Although ectopic pregnancy is a real risk, we encourage early testing with home pregnancy test, serial HCG monitoring, early endovaginal ultrasound when the HCG is in the discrimination zone, and early treatment with methotrexate if clinically indicated.  Using this approach the risk of ectopic pregnancy can be managed and mitigated.


References

  1. Committee opinion: role of tubal surgery in the era of assisted reproductive technology. American Society for Reproductive Medicine. Fertility Sterility 2012;97:539-45.
  2. Ries E. Plastic operation on the fallopian tubes. Am J Surg Gynecology 1899;11:180.
  3. Hellman LM. Tubal plastic operations.J Obstet Gynaecol Br Emp. 1956 Dec;63(6):852-60.
  4. Green-armytage VG.Tubo-uterine implantation. J Obstet Gynaecol Br Emp. 1957 Feb;64(1):47-9.
  5. Walz W. Tubal sterility operation with the aid of an operating microscope. Z Geburtshilfe Gynakol. 1959;153:49-55. German.

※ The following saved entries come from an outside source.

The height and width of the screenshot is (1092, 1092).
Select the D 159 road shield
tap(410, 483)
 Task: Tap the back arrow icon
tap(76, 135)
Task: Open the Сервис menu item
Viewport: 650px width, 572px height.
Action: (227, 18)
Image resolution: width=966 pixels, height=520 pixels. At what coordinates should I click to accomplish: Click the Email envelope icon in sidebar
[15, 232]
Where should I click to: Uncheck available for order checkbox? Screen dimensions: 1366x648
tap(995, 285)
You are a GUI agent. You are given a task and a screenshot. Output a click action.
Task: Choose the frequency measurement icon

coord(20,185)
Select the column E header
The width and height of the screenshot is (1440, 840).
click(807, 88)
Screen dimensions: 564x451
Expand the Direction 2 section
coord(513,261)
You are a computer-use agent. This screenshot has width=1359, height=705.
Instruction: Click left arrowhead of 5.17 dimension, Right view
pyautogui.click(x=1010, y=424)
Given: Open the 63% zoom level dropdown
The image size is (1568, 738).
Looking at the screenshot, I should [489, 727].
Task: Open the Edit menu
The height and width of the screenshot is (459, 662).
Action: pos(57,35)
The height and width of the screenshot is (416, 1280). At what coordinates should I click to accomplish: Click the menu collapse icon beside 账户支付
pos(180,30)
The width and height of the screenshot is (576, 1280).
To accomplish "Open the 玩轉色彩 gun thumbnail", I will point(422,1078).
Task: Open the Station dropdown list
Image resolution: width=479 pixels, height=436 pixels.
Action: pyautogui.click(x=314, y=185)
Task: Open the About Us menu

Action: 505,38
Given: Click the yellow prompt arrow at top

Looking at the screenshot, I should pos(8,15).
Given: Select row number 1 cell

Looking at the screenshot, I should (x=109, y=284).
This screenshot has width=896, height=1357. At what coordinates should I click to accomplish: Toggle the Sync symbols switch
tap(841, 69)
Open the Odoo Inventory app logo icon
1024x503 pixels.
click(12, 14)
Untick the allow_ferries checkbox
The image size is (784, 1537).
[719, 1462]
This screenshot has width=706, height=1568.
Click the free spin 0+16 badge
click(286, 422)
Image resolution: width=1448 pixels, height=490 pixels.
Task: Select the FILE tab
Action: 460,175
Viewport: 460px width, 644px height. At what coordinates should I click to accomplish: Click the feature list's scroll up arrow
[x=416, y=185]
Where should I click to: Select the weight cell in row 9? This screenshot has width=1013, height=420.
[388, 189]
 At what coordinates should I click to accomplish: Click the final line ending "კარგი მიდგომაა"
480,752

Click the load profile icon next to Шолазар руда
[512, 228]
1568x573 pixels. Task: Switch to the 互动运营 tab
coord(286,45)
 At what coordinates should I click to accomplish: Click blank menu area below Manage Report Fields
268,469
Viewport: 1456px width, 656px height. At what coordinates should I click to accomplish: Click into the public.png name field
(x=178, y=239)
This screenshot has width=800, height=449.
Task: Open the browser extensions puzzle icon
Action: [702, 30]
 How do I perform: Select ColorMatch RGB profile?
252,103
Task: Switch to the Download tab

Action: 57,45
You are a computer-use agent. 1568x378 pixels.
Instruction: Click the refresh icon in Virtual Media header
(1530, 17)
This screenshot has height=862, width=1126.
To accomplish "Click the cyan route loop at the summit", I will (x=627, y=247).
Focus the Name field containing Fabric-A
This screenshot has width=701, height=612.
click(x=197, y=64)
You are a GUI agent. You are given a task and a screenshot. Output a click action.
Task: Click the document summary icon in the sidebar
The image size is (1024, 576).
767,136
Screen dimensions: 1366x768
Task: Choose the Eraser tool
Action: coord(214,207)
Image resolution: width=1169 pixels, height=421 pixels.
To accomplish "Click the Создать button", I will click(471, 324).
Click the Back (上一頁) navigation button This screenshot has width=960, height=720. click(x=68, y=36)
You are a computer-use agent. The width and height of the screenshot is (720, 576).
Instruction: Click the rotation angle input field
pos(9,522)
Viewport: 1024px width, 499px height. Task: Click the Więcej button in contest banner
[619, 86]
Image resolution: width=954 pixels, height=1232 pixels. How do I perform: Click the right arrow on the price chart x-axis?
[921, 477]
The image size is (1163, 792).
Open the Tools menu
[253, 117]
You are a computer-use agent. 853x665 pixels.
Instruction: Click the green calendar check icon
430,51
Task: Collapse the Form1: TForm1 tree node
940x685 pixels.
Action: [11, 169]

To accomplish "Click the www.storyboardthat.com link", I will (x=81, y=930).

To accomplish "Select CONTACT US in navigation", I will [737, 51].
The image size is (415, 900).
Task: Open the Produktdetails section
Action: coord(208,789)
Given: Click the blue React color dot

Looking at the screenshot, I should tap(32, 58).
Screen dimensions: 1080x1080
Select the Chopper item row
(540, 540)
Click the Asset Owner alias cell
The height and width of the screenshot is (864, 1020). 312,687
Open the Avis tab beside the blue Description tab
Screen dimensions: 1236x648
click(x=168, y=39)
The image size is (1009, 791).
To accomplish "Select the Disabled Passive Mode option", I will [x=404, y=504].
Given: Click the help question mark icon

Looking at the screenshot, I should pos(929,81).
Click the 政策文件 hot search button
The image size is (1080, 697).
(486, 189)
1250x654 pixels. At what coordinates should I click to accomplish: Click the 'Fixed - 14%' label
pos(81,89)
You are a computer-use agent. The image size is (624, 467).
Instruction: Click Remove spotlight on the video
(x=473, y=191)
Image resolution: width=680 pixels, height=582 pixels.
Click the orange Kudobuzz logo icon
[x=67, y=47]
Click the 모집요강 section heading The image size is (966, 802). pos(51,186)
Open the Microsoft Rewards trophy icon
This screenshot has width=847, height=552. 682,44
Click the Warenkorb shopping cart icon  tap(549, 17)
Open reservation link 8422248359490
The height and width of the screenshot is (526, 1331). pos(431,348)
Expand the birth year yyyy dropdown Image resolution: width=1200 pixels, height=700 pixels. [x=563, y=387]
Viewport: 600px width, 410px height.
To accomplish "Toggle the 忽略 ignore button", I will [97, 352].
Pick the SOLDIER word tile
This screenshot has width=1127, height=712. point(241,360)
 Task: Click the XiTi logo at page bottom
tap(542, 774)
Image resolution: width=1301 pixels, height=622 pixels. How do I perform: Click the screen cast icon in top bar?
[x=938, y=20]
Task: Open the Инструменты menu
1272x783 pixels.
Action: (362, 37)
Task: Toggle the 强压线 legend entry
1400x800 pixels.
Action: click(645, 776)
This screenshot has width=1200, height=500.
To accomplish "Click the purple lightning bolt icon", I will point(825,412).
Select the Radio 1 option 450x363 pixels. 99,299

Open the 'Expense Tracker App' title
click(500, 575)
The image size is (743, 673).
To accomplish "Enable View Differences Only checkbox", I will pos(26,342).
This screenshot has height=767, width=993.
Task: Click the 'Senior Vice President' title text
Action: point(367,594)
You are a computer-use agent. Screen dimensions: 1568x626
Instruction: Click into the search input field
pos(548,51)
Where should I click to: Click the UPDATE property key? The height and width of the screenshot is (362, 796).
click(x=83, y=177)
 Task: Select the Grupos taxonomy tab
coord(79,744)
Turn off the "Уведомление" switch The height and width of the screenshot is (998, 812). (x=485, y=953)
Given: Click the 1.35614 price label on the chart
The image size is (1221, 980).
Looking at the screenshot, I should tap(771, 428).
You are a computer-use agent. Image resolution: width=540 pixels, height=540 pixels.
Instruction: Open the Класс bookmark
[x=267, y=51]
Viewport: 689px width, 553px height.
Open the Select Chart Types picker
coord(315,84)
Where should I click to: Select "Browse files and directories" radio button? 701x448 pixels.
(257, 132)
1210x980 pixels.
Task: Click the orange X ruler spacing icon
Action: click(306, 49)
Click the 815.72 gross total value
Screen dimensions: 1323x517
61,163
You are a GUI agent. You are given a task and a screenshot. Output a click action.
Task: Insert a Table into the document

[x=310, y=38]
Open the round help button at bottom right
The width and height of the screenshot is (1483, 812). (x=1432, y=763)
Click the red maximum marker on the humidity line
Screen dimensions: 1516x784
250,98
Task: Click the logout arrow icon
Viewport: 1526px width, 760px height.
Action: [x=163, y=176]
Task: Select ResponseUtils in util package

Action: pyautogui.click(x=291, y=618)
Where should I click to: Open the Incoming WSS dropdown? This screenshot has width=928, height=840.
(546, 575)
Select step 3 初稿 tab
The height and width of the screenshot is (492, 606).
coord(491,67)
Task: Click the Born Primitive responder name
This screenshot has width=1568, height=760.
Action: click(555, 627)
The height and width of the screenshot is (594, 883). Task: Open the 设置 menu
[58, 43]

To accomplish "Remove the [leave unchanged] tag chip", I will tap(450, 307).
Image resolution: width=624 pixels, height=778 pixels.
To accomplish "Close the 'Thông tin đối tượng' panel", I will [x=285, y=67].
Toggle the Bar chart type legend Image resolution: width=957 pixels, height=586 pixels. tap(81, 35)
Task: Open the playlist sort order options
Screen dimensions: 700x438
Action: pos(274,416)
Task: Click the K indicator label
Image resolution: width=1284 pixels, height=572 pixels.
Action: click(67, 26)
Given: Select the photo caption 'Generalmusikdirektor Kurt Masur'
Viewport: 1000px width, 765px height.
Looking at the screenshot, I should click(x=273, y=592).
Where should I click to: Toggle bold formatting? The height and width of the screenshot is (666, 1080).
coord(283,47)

  6. Siegler AM, Perez RJ. Reconstruction of fallopian tubes in previously sterilized patients. Fertil Steril. 1975 May;26(5):383-92.
  7. Test Tube Babies.  Timeline: The History of In Vitro Fertilization. Documentary by Chana Gazit & Hilary Klotz Steinman.  PBS .
  8. A Timeline of Pregnancy Testing. The Office of NIH History. http://history.nih.gov/exhibits/thinblueline/timeline.html
  9. Riggs JA, Wainer AS, Hahn GA, Farell DM. Extrauterine tubal choriocarcinoma: a case report and review of recent literature. Am J Obstet Gynecol. 1964 Mar 1;88:637-41.
  10. Treatment of interstitial ectopic pregnancy with methotrexate: report of a successful case. Tanaka T, Hayashi H, Kutsuzawa T, Fujimoto S, Ichinoe K. Fertil Steril. 1982.